The Palembang Defense Unit was an Imperial Japanese Army formation established to protect the oil facilities at Palembang from air attack during the Japanese occupation of the Dutch East Indies. Formed in March 1943, it was initially designated the Palembang Air Defense Headquarters.

==History==

The Palembang Air Defense Headquarters was established in March 1943 and initially comprised the 101st, 102nd and 103rd Air Defense Regiments and the 101st Machine Cannon Battalion. Each of the air defense regiments was equipped with 20 Type 88 75 mm AA guns. They may have also each included a machine cannon battery and a searchlight battery.

In January 1944 the 9th Air Division was established as part of efforts to strengthen Sumatra's air defenses. By this time the Palembang Air Defense Headquarters had been re-designated the Palembang Defense Unit, and was assigned to the 9th Air Division upon that command's formation. This unit was expanded to include both fighter aircraft and antiaircraft gun units. The 21st and 22nd Fighter Regiments of the Imperial Japanese Army Air Force were responsible for intercepting Allied aircraft.

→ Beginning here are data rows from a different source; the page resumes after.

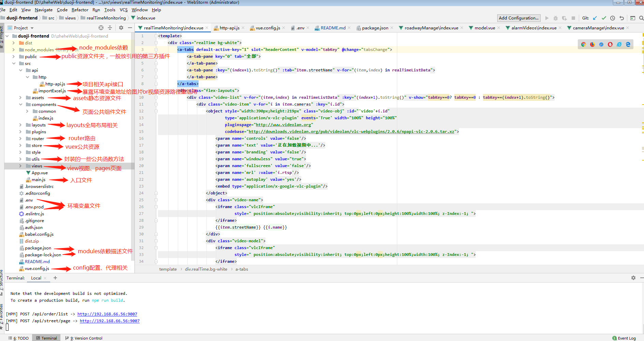
Task: Open in Chrome browser icon
Action: click(x=583, y=44)
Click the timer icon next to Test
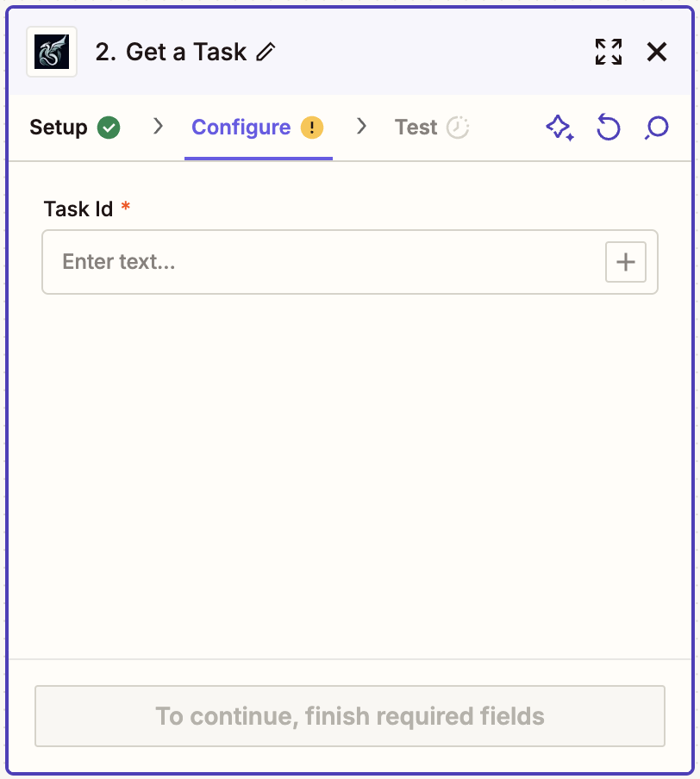700x779 pixels. (x=458, y=126)
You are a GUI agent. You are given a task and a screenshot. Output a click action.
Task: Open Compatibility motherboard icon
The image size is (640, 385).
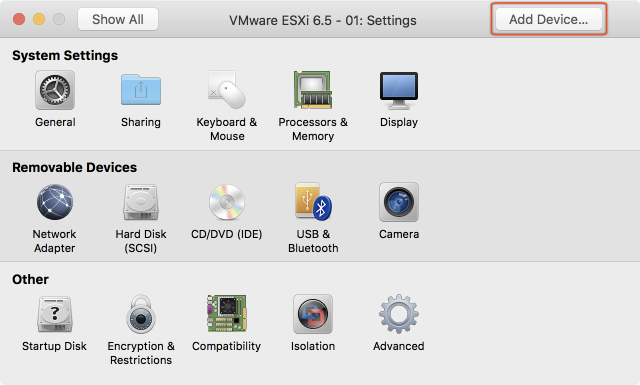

The 101st, 102nd and 103rd Antiaircraft Regiments and 101st Machine Cannon Battalion remained, and had been supplemented by the 101st Antiaircraft Balloon Regiment which operated barrage balloons.

The Palembang Defense Unit failed to damage any of the American B-29 Superfortress bombers which attacked the city during the Operation Boomerang raid on the night of 10/11 August 1944. It also saw combat during the British Operation Meridian carrier air attacks on Palembang during January 1945.